Records for this exercise Start Marker

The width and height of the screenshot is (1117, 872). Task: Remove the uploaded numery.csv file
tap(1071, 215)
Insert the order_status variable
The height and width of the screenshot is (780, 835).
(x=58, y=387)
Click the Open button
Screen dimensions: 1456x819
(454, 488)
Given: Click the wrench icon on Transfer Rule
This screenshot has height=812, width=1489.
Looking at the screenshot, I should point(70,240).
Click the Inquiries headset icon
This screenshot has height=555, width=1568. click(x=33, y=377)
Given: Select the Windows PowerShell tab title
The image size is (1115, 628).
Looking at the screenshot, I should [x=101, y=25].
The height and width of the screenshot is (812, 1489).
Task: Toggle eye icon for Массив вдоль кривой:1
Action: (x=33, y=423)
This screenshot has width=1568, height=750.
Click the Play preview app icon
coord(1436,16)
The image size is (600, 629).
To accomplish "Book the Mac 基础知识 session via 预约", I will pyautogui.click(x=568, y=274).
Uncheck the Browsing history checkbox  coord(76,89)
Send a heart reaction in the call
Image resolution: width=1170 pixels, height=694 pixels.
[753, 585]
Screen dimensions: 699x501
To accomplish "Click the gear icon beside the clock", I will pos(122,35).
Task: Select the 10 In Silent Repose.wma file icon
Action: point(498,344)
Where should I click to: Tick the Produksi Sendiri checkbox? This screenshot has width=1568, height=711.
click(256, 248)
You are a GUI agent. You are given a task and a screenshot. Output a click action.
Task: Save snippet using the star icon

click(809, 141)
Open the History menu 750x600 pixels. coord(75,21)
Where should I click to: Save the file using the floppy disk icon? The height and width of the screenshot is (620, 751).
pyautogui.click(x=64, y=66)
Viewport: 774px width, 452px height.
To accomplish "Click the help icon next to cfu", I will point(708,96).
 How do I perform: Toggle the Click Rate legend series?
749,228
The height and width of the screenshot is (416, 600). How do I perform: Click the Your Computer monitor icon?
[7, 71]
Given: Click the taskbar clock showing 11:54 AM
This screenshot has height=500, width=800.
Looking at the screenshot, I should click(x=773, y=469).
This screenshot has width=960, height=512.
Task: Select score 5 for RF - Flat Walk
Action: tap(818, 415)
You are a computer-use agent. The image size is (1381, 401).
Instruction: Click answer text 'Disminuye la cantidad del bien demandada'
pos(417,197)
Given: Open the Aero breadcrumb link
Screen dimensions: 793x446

Records for this exercise End Marker

Work to be completed - What lines in the records above include the string "agent"? Copy each one.

Output of the exercise -
You are a GUI agent. You are given a task and a screenshot. Output a click action.
You are a computer-use agent. The image size is (1381, 401).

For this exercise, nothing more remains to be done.